== REQUEST ==
Quote the lines from the one with "800x557 pixels. At" up to and including the one with "point(744,52)", reproducing them word for word.

== RECORDS PROVIDED ==
····················

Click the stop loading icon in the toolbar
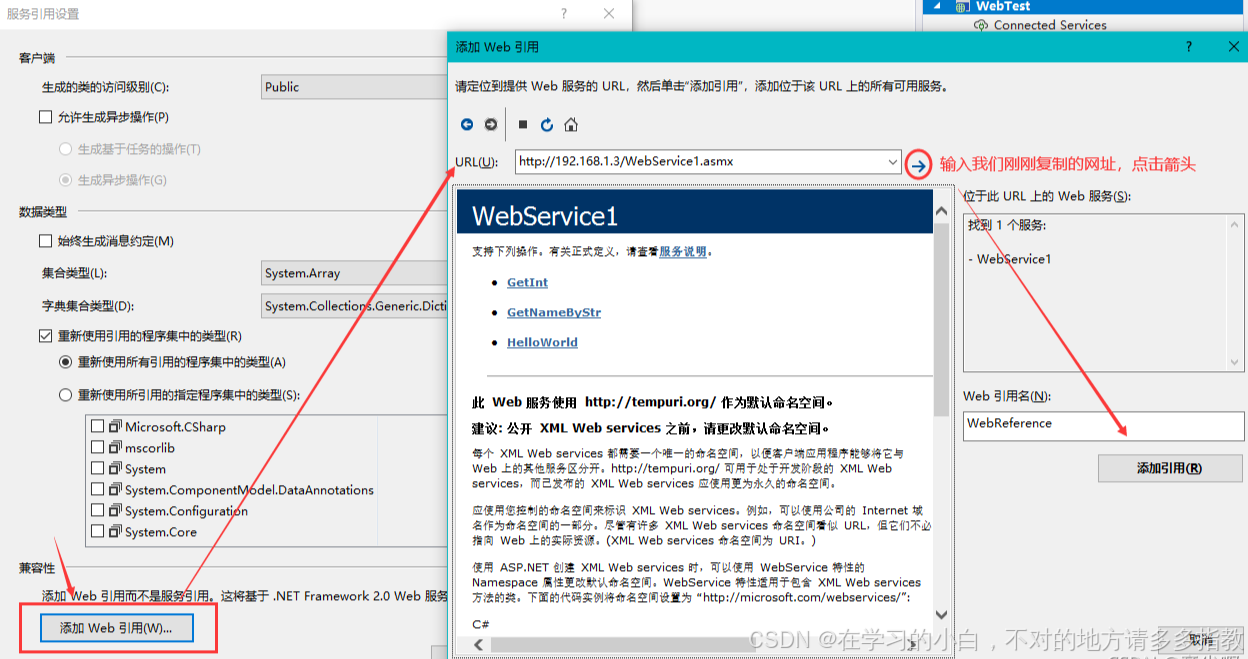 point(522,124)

····················

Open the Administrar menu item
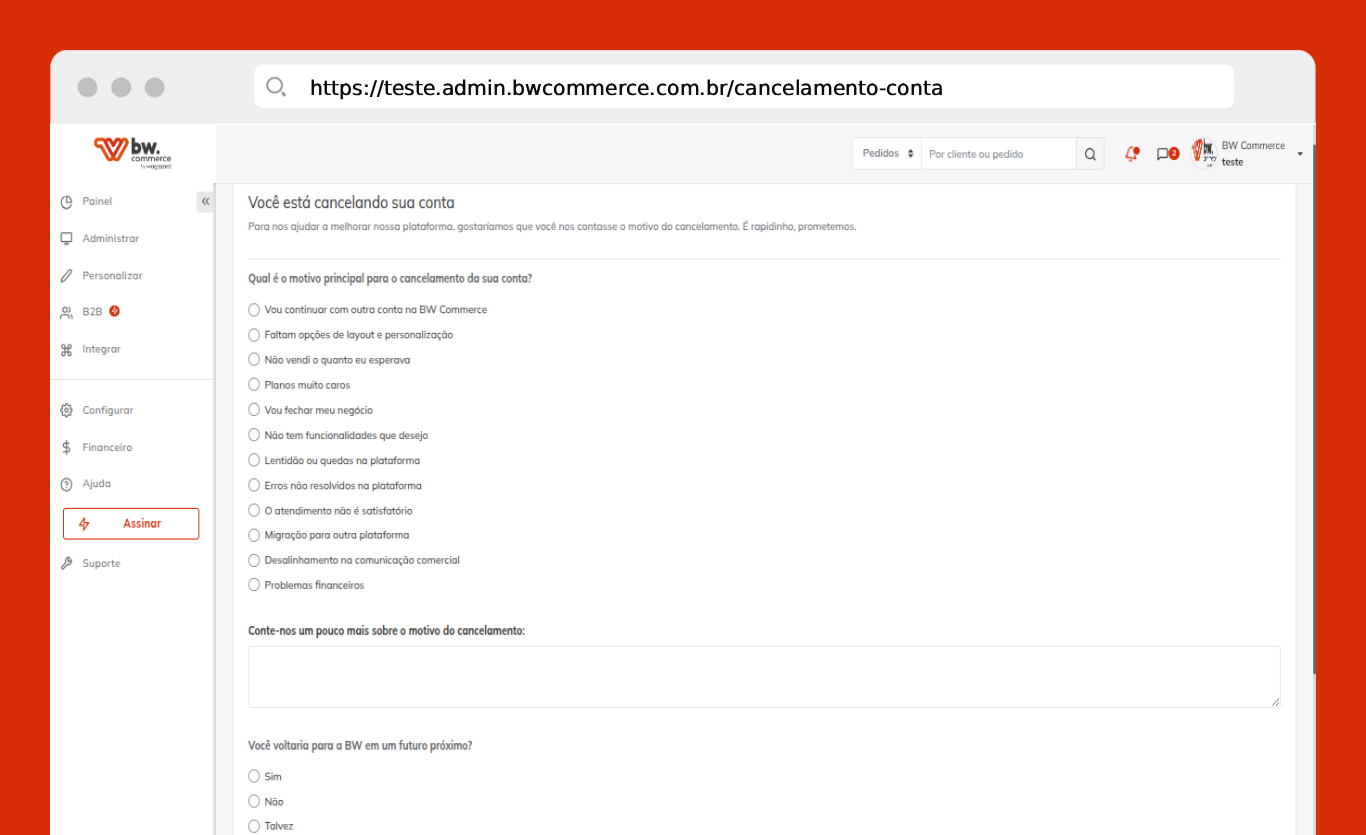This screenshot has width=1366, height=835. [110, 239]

····················

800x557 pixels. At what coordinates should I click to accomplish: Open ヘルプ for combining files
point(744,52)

····················

== EXERCISE RESULT ==
800x557 pixels. At what coordinates should I click to accomplish: Open ヘルプ for combining files
point(744,52)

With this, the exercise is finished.